WHAT YOU NEED TO DO
Beginning with the line that holds "Task: Open the YouTube apps grid icon" in the data below, give again every line through the one that holds "Given: Click the search", exactly as written.

SOURCE MATERIAL
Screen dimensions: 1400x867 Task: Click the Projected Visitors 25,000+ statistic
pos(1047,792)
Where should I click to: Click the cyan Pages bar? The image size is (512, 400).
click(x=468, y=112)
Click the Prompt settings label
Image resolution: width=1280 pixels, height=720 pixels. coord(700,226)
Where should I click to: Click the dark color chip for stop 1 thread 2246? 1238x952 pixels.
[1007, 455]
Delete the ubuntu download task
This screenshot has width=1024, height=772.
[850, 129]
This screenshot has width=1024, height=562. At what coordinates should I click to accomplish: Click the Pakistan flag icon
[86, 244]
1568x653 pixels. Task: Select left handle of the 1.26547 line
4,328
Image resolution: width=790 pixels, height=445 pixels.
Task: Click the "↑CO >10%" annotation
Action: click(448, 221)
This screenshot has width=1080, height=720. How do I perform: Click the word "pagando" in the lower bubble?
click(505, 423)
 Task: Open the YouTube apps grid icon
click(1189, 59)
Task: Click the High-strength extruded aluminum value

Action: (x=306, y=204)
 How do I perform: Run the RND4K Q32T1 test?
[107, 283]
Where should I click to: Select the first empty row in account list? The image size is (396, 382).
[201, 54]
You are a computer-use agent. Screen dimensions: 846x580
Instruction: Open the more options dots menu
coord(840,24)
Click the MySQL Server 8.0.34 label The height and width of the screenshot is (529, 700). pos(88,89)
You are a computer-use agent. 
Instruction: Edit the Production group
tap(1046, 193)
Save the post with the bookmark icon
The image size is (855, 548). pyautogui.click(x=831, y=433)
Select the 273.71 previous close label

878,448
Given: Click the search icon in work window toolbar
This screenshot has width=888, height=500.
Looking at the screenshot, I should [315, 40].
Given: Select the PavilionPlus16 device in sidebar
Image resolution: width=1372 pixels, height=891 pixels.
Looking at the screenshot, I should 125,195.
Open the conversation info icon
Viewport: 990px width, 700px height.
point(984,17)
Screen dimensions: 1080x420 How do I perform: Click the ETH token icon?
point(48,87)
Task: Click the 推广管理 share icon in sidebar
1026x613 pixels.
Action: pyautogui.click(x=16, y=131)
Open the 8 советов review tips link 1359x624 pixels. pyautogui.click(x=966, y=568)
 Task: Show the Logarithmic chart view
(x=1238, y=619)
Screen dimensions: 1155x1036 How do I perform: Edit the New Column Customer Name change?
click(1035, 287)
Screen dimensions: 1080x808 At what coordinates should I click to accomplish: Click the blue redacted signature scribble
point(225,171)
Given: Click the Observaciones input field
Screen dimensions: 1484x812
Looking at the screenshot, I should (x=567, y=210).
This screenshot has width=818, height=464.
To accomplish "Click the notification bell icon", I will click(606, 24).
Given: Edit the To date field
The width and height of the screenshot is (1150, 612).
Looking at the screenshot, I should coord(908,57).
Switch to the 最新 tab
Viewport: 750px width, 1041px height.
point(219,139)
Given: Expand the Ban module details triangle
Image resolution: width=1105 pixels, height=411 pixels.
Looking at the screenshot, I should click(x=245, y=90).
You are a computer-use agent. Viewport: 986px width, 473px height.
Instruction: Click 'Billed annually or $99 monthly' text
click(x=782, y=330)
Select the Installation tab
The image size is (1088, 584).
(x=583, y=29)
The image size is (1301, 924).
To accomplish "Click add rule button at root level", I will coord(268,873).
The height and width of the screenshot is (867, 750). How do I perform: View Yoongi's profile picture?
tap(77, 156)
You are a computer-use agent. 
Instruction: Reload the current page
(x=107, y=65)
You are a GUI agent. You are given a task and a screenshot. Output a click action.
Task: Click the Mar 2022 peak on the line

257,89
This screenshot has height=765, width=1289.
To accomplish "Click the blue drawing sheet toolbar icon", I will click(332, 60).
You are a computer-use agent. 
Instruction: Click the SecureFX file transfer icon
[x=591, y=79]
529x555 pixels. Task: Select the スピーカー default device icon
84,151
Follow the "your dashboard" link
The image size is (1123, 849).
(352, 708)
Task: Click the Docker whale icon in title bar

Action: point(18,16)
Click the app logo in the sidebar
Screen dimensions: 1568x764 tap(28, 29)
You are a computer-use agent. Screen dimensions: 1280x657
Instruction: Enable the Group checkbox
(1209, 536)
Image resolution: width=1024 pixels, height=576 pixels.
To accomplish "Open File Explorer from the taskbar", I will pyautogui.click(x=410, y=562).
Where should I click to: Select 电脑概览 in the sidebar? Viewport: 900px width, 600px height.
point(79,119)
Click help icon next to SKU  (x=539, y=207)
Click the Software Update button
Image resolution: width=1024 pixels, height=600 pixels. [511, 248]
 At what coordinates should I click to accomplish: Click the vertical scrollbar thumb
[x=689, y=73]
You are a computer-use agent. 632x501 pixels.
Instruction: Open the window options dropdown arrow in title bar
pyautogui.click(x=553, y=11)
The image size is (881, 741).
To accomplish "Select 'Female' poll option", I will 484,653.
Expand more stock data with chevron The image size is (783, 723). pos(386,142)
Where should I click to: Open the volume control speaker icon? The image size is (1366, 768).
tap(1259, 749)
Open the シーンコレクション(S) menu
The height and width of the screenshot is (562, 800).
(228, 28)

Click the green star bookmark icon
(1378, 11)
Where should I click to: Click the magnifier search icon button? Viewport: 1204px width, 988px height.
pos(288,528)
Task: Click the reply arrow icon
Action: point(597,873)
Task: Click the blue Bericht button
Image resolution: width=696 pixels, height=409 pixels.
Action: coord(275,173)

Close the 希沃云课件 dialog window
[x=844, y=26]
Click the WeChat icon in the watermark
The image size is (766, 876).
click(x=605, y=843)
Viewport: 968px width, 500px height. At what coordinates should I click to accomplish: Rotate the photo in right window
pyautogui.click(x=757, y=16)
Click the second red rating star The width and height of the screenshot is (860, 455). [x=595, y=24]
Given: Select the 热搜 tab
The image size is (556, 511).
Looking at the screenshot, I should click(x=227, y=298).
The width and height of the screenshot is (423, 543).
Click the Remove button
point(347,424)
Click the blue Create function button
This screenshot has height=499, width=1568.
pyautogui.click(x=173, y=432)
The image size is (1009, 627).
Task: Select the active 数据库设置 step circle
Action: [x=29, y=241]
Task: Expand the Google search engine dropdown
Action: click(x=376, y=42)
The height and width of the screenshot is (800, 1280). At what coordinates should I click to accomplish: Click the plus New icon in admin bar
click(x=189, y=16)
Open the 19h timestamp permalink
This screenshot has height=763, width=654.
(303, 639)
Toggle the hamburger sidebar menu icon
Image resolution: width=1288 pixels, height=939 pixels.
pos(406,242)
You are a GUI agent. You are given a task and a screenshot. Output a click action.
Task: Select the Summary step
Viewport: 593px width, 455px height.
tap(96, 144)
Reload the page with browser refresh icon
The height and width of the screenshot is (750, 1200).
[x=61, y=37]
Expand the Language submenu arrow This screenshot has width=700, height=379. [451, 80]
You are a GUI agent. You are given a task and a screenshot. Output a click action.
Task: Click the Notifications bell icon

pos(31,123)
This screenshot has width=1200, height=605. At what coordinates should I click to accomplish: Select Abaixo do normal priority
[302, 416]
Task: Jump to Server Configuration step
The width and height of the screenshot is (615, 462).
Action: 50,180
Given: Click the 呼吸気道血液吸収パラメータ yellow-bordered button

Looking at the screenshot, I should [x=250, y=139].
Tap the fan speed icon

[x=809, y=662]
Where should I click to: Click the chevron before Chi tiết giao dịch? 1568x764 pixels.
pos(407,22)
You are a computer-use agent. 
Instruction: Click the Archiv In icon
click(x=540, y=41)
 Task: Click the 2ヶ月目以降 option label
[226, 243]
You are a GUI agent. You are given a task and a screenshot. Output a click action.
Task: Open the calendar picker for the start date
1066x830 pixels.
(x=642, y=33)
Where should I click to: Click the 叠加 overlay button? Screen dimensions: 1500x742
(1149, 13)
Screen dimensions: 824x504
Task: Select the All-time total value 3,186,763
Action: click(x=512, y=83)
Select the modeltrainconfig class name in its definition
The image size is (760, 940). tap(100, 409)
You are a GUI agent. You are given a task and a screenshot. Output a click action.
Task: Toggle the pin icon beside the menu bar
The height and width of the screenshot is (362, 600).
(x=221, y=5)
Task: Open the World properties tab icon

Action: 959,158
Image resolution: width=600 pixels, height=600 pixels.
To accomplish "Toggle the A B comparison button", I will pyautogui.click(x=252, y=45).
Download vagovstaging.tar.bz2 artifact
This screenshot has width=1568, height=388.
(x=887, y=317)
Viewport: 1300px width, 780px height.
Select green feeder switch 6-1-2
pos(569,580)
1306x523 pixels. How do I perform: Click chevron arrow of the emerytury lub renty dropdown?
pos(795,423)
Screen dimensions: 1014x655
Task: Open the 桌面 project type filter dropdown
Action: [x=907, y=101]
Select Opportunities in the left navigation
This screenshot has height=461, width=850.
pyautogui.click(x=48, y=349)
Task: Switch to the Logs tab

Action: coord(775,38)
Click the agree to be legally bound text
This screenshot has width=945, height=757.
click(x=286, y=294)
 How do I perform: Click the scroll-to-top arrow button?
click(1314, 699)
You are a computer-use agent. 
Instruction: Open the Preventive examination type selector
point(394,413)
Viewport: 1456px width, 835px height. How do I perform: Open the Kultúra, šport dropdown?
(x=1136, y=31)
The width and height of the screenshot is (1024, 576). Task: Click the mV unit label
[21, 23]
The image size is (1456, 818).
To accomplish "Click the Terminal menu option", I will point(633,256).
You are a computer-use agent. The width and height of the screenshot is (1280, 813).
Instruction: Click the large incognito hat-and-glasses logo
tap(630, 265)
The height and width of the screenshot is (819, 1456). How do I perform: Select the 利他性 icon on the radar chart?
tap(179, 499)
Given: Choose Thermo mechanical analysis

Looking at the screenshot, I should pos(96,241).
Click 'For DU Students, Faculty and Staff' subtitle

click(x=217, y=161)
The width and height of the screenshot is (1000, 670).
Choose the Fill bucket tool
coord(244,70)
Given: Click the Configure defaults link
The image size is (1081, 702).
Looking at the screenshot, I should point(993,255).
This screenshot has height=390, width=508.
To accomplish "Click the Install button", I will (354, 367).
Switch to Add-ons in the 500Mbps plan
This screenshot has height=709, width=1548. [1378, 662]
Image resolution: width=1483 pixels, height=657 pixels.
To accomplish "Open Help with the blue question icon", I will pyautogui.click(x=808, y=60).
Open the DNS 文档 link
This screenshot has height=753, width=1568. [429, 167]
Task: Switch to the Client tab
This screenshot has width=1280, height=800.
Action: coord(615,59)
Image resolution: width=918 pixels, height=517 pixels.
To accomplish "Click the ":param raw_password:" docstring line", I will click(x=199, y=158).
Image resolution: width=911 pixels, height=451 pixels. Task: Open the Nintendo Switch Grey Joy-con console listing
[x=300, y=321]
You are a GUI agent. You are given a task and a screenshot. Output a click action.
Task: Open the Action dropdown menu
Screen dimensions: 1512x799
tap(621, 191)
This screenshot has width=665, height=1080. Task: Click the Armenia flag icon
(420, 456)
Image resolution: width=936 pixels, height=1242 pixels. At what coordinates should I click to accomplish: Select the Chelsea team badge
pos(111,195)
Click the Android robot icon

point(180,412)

PROBLEM SOLUTION
 Task: Open the YouTube apps grid icon
click(1189, 59)
Task: Click the High-strength extruded aluminum value

Action: (x=306, y=204)
 How do I perform: Run the RND4K Q32T1 test?
[107, 283]
Where should I click to: Select the first empty row in account list? The image size is (396, 382).
[201, 54]
You are a computer-use agent. Screen dimensions: 846x580
Instruction: Open the more options dots menu
coord(840,24)
Click the MySQL Server 8.0.34 label The height and width of the screenshot is (529, 700). pos(88,89)
You are a computer-use agent. 
Instruction: Edit the Production group
tap(1046, 193)
Save the post with the bookmark icon
The image size is (855, 548). pyautogui.click(x=831, y=433)
Select the 273.71 previous close label

878,448
Given: Click the search icon in work window toolbar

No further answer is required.